• @janonymous
    link
    23 months ago

    Yeah, I can see our difference in how we defined what’s shoe-horned in. And I get that you’re not saying diversity in media is bad. However, respectfully, I don’t think your definition of shoe-horned makes a lot of sense if you think it through. Is the music shoe-horned in, because it’s not critical to the plot? You said yourself that adding information that isn’t critical to the plot is necessary or the movie will be bland. If it’s necessary to the movie, wouldn’t you agree that it is critical? It may not be for the plot, but it is for the movie. Movies aren’t just plot. A lot of great movies (Nomadland, Patterson, Dazed and Confused, Coffee and Cigarettes, The Straight Story, …) don’t have a lot of plot or tell a great story. Instead they focus on the characters and the mood.
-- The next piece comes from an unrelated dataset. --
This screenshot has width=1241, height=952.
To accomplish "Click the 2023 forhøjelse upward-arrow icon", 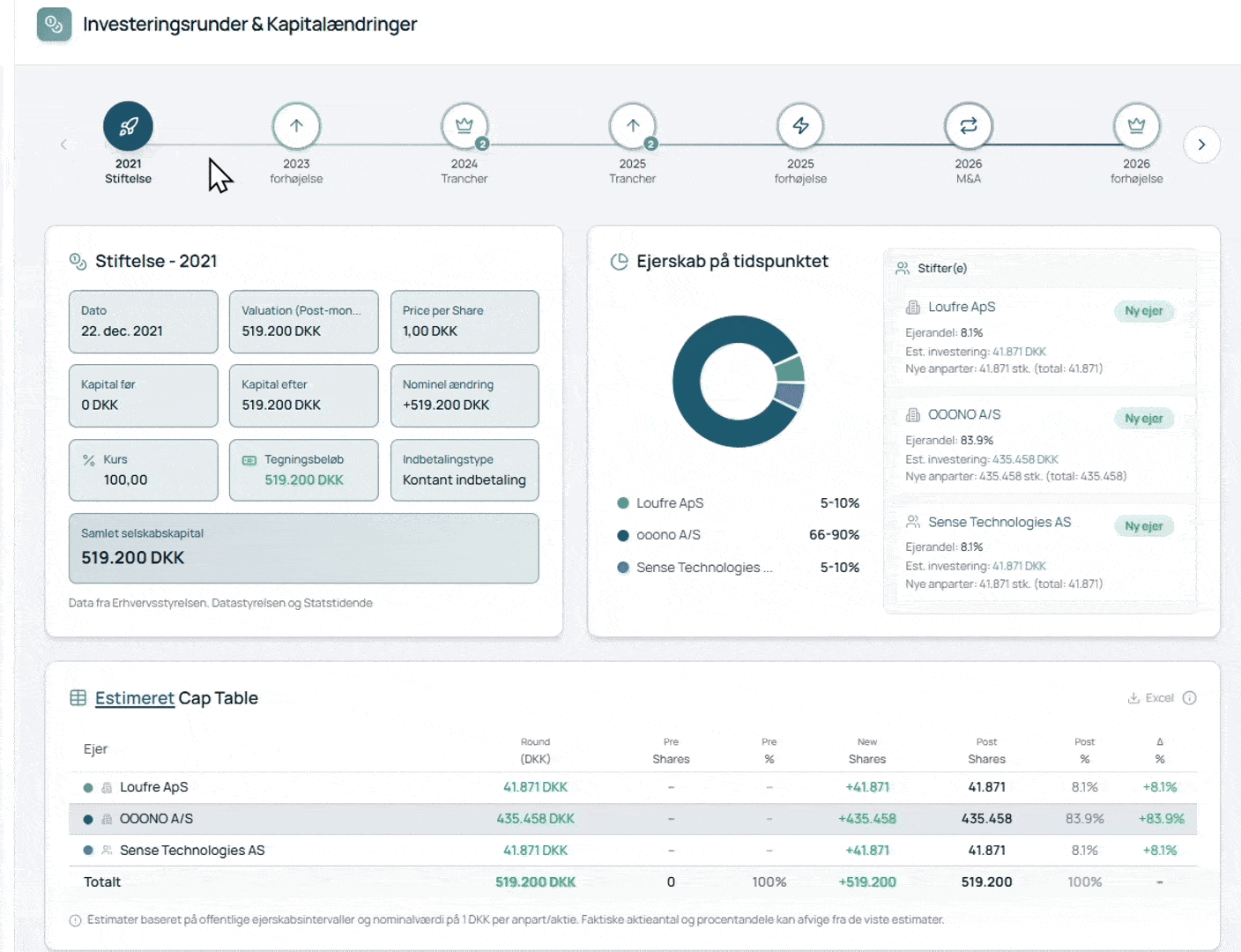I will click(x=296, y=125).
    I think your example with the “blond, blue eyed, straight white men” betrays your perspective. This isn’t describing the default human being. Most people on earth aren’t like that. But it is the de facto default in western media. Why is it that? Because for a long time it was white men who made the decisions. Now that it has become a norm, everything that deviates needs a justification. And that’s kinda fucked up, isn’t it?

    So, I think the question isn’t, why don’t “normal” character traits get the same hate as “alternate” traits? The question is, who defines what is normal?

    • @[email protected]
      link
      fedilink
      13 months ago

      I mean, movies have existed without sound at all, so yes, I’d classify music as typically not essential, unless the movie is ~about music~. Same with the movies you listed, they’re about the character growth and development, not a bigger plotline (I assume,I actually haven’t seen them).

      In order to tell an effective narrative, certain pieces MUST be there. These are the story. Anything else is fluff, filler, not essential. You can play around with all of that, get something that looks and feels different, but is the same basic story. Remakes and AU style things do that all the time.

      As far as the blond, blue eyed thing - I didn’t say it was describing the default human. It’s describing the default within American pop culture. The default movie hero is, and I’m spitballing here, a 30s-40s straight white dude. And, like or not, American pop culture is world pop culture. America largely defines the trends in pop culture worldwide. I don’t think this is a good thing, for the record, but it’s also not a crazy statement.